The Delusion of "Getting to Everything"
Oliver Burkeman, in Four Thousand Weeks, gets brutally honest about time. He says: let go of the fantasy. You are not going to get to everything. You’ll never catch up. And the to-do list? It’s infinite. You won’t arrive at that magical moment when the conditions are finally just right for the thing you’ve been putting off.
So then what?
Burkeman suggests this: confront the terrible reality that you are going to fail—spectacularly—at doing it all. Take a breath. There’s relief in that. Now you’re closer to the truth. And from that place, the real question becomes:
How do I spend my time when I finally allow myself to make space for what actually matters to me?
The answer isn’t obvious. In fact, it’s more confronting than the to-do list. Because it requires something we’ve learned not to do: trust ourselves.
Busy vs. Free
This has been alive in me lately—this tension between “busy” and “free.”
Oddly, being busy is easier. It carries pressure, sure, but the decisions are made for me. No room for the question: What do I really want to do right now?
Freedom is harder. It asks me to choose. And to trust myself enough to follow through. It might mean doing something not obviously “productive.” Like writing. Like dancing—something I left on the back burner for far too long.
And yet, when the time opens up, I freeze. I hear myself say:
“I can’t trust myself with this time. Not me. I’ll mess it up. I’ll fail. I’ll be exposed. Everyone will see how flawed I really am.”

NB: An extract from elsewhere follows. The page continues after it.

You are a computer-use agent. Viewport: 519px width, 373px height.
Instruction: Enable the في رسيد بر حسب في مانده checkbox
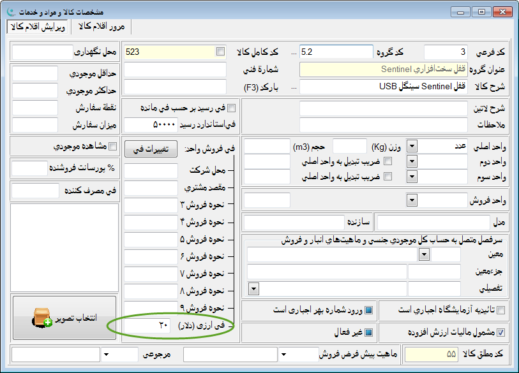pos(231,108)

So I go back to control. To what I know.
Trust Doesn’t Mean Getting It Right
But then a quieter voice appears.
What if you could be yourself… and get it wrong?
What if that’s not failure—but freedom?
What if trusting yourself isn’t about being right…
but about being real?
What if right and wrong disappear—and only learning remains?
You can be beautifully imperfect.
And in this moment, with the space you have, that might just be the next best thing.